The couple from Assam lived in Malesamau, barely one-and-a-half kilometres from the upscale Gomti Nagar locality in Uttar Pradesh’s Lucknow.
A day earlier, they, along with three others from the state, were grilled by BJP Rajya Sabha MP Brij Lal while they were sweeping a road. The MP had uploaded a video of himself stopping the five workers in Gomti Nagar Extension, accusing them of belonging to Bangladesh and labelling them “ghuspaithiya (infiltrators)”.
Asked about the video, Rupachan said, “We were just doing our regular job, when we were suddenly stopped by a sahab. He asked questions and made a video. Someone showed the video to my mother back in the village, who called me and asked me to come back as she was worried about us.”

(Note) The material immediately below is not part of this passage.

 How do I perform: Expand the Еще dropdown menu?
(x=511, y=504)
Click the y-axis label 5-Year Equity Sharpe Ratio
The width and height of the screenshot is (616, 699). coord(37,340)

Asked if he would go back, he said, “No, we will not run. We have all the documents and we have not done anything wrong. I have a loan to pay. We tried to tell this to the Sahab as well that we have the NRC document but he did not listen. The document has been given to us by the government and we have all the copies with us.”
In the video, uploaded on his Facebook account on Thursday, Lal grilled them about their identities.
The workers said they hail from different villages in Assam. But Lal replied, “Yeh batate Assam ke hain lekin hain yeh sab Bangladeshi… Woh Bangladesh jo aaj Pakistan ki bhasha bolta hai (They say they are from Assam, but they are Bangladeshi. The same Bangladesh that speaks the language of Pakistan).”
Standing at the entrance to his home, Rupachan said he had come to Lucknow about one-and-a-half years ago for work on the advice of a fellow resident in his village, Numberpara.
He said they had to come far from home to pay back a Rs 2.5 lakh loan, which they couldn’t do with what they earned from farming.
His mother and elder son are living in the village. Husband and wife send half their earnings to them and to pay off the loan.
His two other children, an 8-year-old daughter and 6-year-old boy, live with them in Lucknow. They study in a nearby government school.
Bimala, however, worried about their safety after the video went up. Apart from sweeping roads, she also works as a domestic help in one of the neighbouring colonies and earns about Rs 8,500 a month.
Half a kilometre away, Sanwra Begum — who was also in the video — lived with her husband, Mohd Afzal Hussain.
She claimed to have lived in Lucknow for over two decades, working as a cleaner in different localities over the years.
“We are from Debradi village in Assam’s Barpeta district. I not only have the NRC document but a PAN card, Labour card and an Ayushman Bharat card issued to me in my village,” she said, while her husband showed the IDs.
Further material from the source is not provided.